Before he was a teacher at the Texas School for the Blind, Henry Lebermann was a student there, enrolled in 1883 at age 10 and graduating in 1894. At that time, the school was located at the University of Texas “Little Campus” in what is now known as the Arno Nowotny Building next to the Erwin Center. The current location was built in 1917 on 73 donated acres.

During his time as a student, Lebermann benefited from the leadership of Superintendent Frank Rainey, who emphasized musical training as a way for the blind to make a living and appealed to the board to spend money on instruments. Rainey also encouraged innovative instructional methods and was overjoyed when one of his young teachers, Elizabeth Sthreshley, invented a Braille typewriter called the punctograph in 1890. Four years later, she married noted Congress Avenue photographer George Townsend and would assist him in his work with new X-ray technology. This is all cool Austin history stuff that I had to argue into the story about an influential unknown musician.

Besides music, Lebermann had a lifelong passion for growing and tended a vibrantly colorful garden until his death from congestive heart failure at age 68 in 1941. After graduating from the blind school, Lebermann moved to Alvin to become a farmer. But when his father and brother were killed in the 1900 Galveston hurricane, with Henry barely surviving, he moved back to Austin to carry on the work of his father, a noted composer and orchestra leader. Records show that Lebermann gave a classical music recital at the school in January 1901 and lectured on the life and work of Chopin in March of that year.

The Lebermann-led school orchestra was one of the finest in Austin and was hired in 1904 to play a concert at Central Christian Church welcoming new students to UT. There, a 33-year-old Lebermann met an 18-year-old church member named Virginia Carrington, whose father, Leonidas, owned the prosperous L.D. Carrington and Co. retail business on Congress Avenue.

After a year’s courtship, Henry and Virginia were married. Son Lowell Sr., who would become a doctor in Commerce, Tex., was born in 1906, with daughters Virginia and Jeanne soon following. As the family grew, the Lebermanns moved out of a house at 902 Manor Road and into a bigger place at 906 E. 23rd St., where they lived for almost 20 years. Both houses were torn down when the university expanded east.

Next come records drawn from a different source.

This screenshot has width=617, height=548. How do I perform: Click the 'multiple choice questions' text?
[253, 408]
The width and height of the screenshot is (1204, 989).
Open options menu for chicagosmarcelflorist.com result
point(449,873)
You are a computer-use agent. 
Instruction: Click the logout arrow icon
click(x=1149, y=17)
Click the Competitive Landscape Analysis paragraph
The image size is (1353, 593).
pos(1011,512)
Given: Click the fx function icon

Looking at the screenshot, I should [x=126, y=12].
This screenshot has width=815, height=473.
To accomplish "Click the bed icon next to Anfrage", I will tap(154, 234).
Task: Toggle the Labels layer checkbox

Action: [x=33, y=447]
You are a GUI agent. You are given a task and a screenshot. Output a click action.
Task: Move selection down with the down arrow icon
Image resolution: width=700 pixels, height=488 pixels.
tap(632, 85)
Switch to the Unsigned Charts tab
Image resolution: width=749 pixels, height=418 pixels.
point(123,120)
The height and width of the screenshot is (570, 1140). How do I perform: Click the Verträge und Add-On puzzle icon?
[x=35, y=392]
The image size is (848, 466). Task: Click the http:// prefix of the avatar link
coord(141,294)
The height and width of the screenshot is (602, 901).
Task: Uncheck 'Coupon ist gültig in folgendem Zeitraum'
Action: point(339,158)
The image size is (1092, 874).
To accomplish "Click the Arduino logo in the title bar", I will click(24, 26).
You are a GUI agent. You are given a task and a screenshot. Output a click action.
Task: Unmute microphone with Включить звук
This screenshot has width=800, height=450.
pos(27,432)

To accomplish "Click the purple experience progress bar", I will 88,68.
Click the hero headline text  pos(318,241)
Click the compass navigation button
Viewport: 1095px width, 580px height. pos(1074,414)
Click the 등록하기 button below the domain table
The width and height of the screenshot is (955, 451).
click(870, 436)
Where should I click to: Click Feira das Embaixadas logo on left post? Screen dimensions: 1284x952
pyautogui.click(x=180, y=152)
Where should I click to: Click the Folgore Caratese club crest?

John A. Lomax, the ballad hunter.

John A. Lomax, the ballad hunter.

It’s believed that Lomax visited the Lebermanns when they lived on Manor Road. Virginia Leberman (1886-1968), was a progressive thinker and painter who spent summers at the Taos, N.M., artist community as early as the 1930s. She also co-owned the successful Christianson-Leberman Photography business at a time when female entrepreneurship was rare. Among the subjects she photographed were Eleanor Roosevelt and Will Rogers.

“We are perhaps more properly balanced than most married people,” Virginia Leberman told The Dallas Morning News in a 1925 profile of her husband with the headline “Blind Genius at State Capital.” “Each approves so entirely of the actions of the other that there is no friction in our home.”

Such balance was also evident in their work together, as Virginia became strong at the things Henry couldn’t easily do. He listened to the records Lomax dropped off with earphones and called out the notes to Virginia. They worked side-by-side like this for hours every day.

But their work was not forgotten. “The original cylindrical record of the song has crumbled into dust,” Lomax wrote of the tune a black San Antonio barkeep sang for him after he sobered up. “But the music that Henry Lebermann set down from the record I made still survives.”